1 1/2 cups all-purpose flour*
1/2 cup olive oil*
1 tbsp. grated orange zest**
1 cup finely ground walnuts
2 tbsp. baking powder
1 tsp. salt
2 large eggs
3/4 cup fresh orange juice
1 cup packed light-brown sugar
1 cup low-fat Greek yogurt
2 tbsp. confectioners' sugar**

*extra for pan
**extra for garnish

1. Preheat oven to 375 degrees. Prepare cake pan by brushing with oil and lining with parchment paper. Oil and flour prepared pan again.

2. Whisk orange zest, baking powder, salt, walnuts, and flour. Mix in eggs, orange juice, oil, and brown sugar by making a well in the center. Do not overmix.

3. Pour cake batter into your cake pan and bake for 40-45 minutes. Cool cake in pan for 10 minutes then transfer to a rack to cool completely.

4. Combine yogurt and confectioners' sugar to serve with cake. Dust cake with extra confectioners' before serving. Garnish with orange zest.

Author: Kristine Gonzaga

Thursday, January 14, 2010

Fry Your Chicken and Eat It Too

How many times have you fried chicken without actually eating it due to health concerns?
Ellie Krieger, nutritionist and host of Food Network's Healthy Appetite, has a recipe for oven-fried chicken that's healthy and tasty.

Ellie Krieger's Oven-Fried Chicken

20 whole-grain salted crackers, finely pulsed
2 1/2 cups corn cereal flakes, finely pulsed
2 tbsps. sesame seeds
3/4 tsp. cayenne pepper
1/2 tsp. garlic powder

2 egg whites
1 cup plain low-fat yogurt
1 tbsp. Dijon mustard
1/2 tsp. salt

8 chicken pieces (4 each of skinless thighs and breasts) rinsed and patted dry
Olive oil cooking spray

1. Lightly grease baking sheet with cooking spray then pre-heat oven to 375 degrees F.
2. Combine ingredients for breading mixture. Set aside.
3. Mix ingredients for marinade, add chicken pieces, and coat completely.
4. Dip each chicken piece into the breading mix. Press breading mix onto the chicken pieces for even coating.
5. Place chicken pieces onto your baking sheet and lightly spray with olive oil. Bake for 45 minutes or until juices run clear. Serve warm.

Author: Kristine Gonzaga

Friday, January 8, 2010

Beef and pasta bake

This all-in-one dish is a clever time-saver as well as being a tasty meal everyone will enjoy.

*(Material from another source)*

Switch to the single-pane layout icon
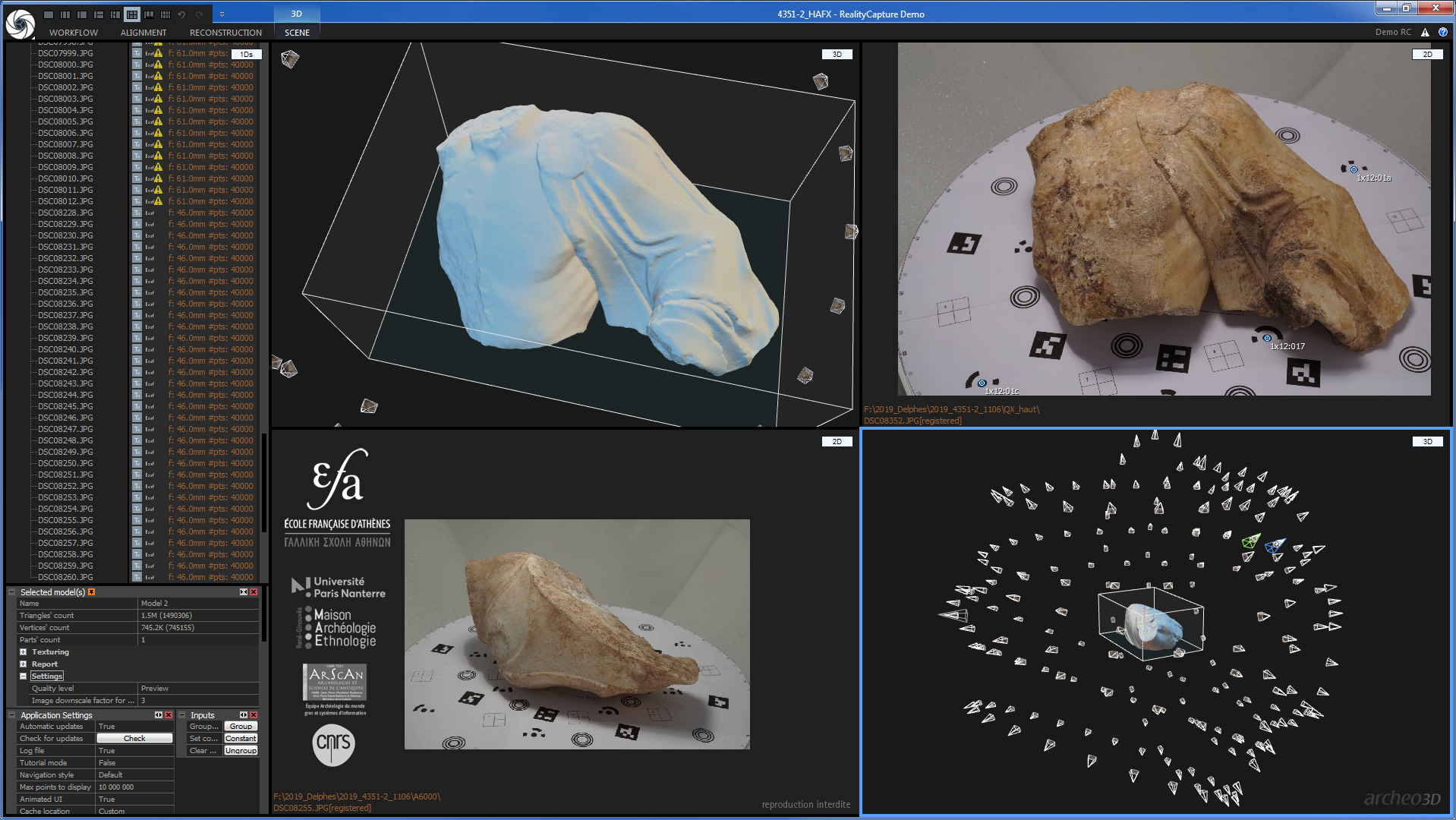Image resolution: width=1456 pixels, height=820 pixels. click(49, 14)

Step 1 Preheat oven to 200°C. Cook pasta following packet directions. Drain. Return to pan and set aside.

Step 2 Brush a large, non-stick frying pan with oil and heat over a medium heat. Add onion. Cook, stirring, for 3 minutes, or until soft. Add mince and cook, stirring with a wooden spoon, until browned. Add pasta sauce and stir until well combined. Bring to the boil. Reduce heat and simmer for 2 minutes. Remove from heat.

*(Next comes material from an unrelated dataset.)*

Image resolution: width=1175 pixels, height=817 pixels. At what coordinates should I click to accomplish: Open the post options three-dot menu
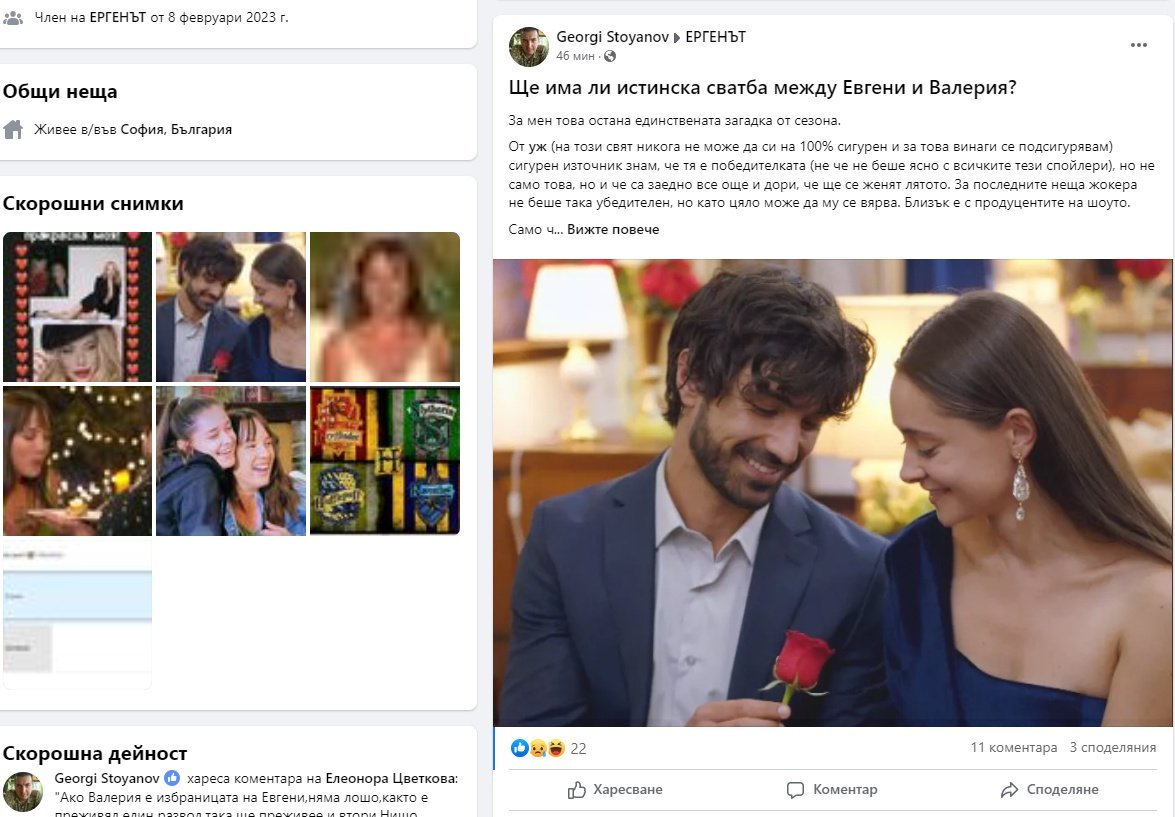coord(1138,45)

Step 3 Stir meat sauce into pasta. Pour into a large, shallow, ovenproof dish. Sprinkle parmesan on top. Bake for 15 minutes, or until cheese is golden. Serve with a salad.

Monday, January 4, 2010

Grilled Chicken with Tomato-Avocado Salsa

For the salsa
4 ripe plum tomatoes, chopped or 12 cherry tomatoes, halved
1/2 small red onion, finely chopped
1 jalapeƱo chili pepper, seeded and diced
2 tablespoons chopped fresh cilantro
1/4 cup fresh lime juice
1/2 avocado
For the chicken
1/2 cup non-fat, plain yogurt
1/2 small red onion
1/4 cup fresh lime juice
1/4 cup fresh cilantro
4 boneless, skinless chicken breasts, about 4 to 6 ounces each
salt to taste
freshly ground black pepper
Cooking Instructions
For the salsa:
1. In a small bowl, combine the tomatoes, red onion, pepper and cilantro.

2. Chop the avocado and sprinkle it with 2 tablespoons of lime juice to keep it from browning. Add the avocado and remaining lime juice to the bowl and toss to combine.
(This can be made in advance and stored in the refrigerator for up to 1 day.)

For the chicken:
1. In a small food processor, puree the yogurt, red onion, lime juice and cilantro to make a yogurt marinade.

2. Transfer the marinade to a shallow bowl or a plastic bag. Add the chicken and coat well with the marinade. Refrigerate for 1 hour or up to 8 hours.

3. Preheat the grill to medium-high.

4. Remove the chicken from the marinade, discard the remaining marinade and season the chicken with salt and pepper. Grill the chicken on both sides until it is cooked through, about 6 minutes per side.

5. Serve the chicken with tomato-avocado salsa.